Call of Cthulhu, 3/1

“So we have Schroedinger’s cthuloids.”

“And it would have been so much better to have our two gunfighters shooting at each other…”

“That doesn’t make sense. We all exist in the same dimensions. Some of it just do better.”

“John, is there something you’d like to tell us? Are you a squirrel?”
“No, but I do like to rob bird feeders.”

“I will not be a sucker to your shenanigans. I mean, unless you offer me something really good. What have you got?”

“He’s a nice guy.”
“And from what I understand, he’s very vulnerable to lightning guns.”
“Yeah, but I’m pretty sure that can be said of anyone.”

“That sounds reasonable. Wait… are we going to cut them open?”

“I grew up on a farm…”
“Who ran the farm, Hannibal Lecter?”
“It was like the Texas Chainsaw Massacre…”

“Then they came up with the crank handsaw massacre…”

“That was the Texas eggbeater massacre.”

“Do we have appropriate injection apparatus?”
“Syringes?”

“He hands you what you desparately hope is not a stomach.”
“Ewwww.”
“What, you can’t stomach it?”

“We definitely chose the moral middle ground.”
“I chose this course of action to keep from blowing up the city.”

“I write like I have stock in the company that makes commas.”

“No, I’m going to make it so if I become irrational, it will take slightly longer for me to shoot you.”

“When I hear you say you’re unloading the shotgun…”

“Well, I’m certainly not going to tell people how to get here. I might, in fact, make a career of guiding people away.”

“Do we need to know?”
“Glad you walked away now?”

“That’s an image no man at this table needed.”
“I think that’s an image no woman at this table needed.”

“If I don’t want things to leak, I should probably stop putting holes in them.”

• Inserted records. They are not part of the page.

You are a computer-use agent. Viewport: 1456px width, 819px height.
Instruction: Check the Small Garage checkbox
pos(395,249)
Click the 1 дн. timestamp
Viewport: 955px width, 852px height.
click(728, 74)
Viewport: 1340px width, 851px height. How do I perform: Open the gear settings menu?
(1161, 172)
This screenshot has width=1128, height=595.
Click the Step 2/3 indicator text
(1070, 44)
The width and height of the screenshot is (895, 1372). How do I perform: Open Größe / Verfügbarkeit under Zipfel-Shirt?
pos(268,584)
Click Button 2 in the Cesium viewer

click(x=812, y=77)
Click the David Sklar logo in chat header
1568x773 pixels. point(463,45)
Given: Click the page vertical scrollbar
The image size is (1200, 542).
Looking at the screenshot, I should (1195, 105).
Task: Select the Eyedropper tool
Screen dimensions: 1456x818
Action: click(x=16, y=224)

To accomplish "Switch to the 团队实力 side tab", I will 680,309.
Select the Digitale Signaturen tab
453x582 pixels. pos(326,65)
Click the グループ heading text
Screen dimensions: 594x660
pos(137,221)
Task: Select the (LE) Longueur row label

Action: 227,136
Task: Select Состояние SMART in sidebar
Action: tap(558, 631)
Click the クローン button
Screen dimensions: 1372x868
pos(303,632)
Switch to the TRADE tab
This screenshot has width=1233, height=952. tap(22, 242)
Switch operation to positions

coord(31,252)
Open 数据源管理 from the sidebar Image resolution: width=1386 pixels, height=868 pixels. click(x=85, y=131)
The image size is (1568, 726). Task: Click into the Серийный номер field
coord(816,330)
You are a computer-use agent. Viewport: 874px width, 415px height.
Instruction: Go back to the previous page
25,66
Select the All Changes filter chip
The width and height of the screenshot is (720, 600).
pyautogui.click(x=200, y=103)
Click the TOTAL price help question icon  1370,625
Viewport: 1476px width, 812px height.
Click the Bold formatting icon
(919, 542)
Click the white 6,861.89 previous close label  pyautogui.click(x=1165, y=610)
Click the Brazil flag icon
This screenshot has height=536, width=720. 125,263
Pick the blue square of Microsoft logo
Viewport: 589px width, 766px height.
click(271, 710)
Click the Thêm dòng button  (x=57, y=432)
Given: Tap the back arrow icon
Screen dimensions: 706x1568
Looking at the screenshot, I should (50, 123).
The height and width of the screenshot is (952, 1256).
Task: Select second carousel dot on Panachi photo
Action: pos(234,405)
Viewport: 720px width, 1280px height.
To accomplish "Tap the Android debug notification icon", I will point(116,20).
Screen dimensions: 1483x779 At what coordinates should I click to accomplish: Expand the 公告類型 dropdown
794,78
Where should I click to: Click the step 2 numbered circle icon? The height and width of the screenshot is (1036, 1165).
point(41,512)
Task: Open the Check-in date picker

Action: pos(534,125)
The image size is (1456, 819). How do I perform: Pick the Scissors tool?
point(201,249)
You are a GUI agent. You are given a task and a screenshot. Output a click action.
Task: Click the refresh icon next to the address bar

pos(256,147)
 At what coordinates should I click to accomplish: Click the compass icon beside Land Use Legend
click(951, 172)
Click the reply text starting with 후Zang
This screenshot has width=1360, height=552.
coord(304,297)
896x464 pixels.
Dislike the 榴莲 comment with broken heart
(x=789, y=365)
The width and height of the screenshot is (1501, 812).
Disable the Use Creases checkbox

“Oh, are we demanding tweets now?”
“No, I just thought it was funny.”
“I have to decide what I’m doing first, jesus christ.”

“Good lord. I said no because I wanted more information on how to stop it, not on what it was going to do!”

“You see Ulrich’s beard grow a few inches, his skin gets sallow…”
“You could have gotten your afro back.”

“You didn’t know it was a hair-growing machine!”

“She was being prepared – ”
“For something creepy.”
“By someoneone…”
“Creepy.”

“So what do you thing happens to the sphincter when you shoot it with a lightning gun?”
“It puckers.”

“What. Is. Your. Nation? It has a butthole! Your nation is a butthole!”

“So you’re saying Australia stops at the surface…?”
“This is not Rappaportopia!”

“He wants to create a zipline that goes over the Earth’s butthole. You’re basically building a thong!”

“Anybody else want boobs?”

“All of the things you don’t tweet, and that gets tweeted?!”

“Why do you care?”
“I don’t understand the question.”

“Humans do not typically rehabilitate from autopsy.”

“Go ahead and press it, if it’ll help with our other problem. What is our other problem?”

“I hope he does air quotes with his claws.”

“He’s just going to death ray them all as soon as we leave the room. I’m okay with that.”

“That is not the same as the end of the world.”
“No, we said the world’s end.”

“So they are carrying parasites, then. They should be disposed of in a humane and almost heroic method.”

“‘You’re possessed by a demon, go blow yourself up.’ I don’t know if that’s going to work.”
“If the alternative is being disassembled…”

“We could send Guy!”

“To be honest, I’ve been trying to decide why Stanley would follow the group when they left Australia.”
“So you’re going to do it as a projectile?”

“It disturbs me that that’s your plan when I’m on the line, but not when it’s a zombie.”

“Four. If I know anything, I recognize hair growth.”

“Is that, like, a metaphor of mechanical repair you’re doing there? Like interpretive dance?”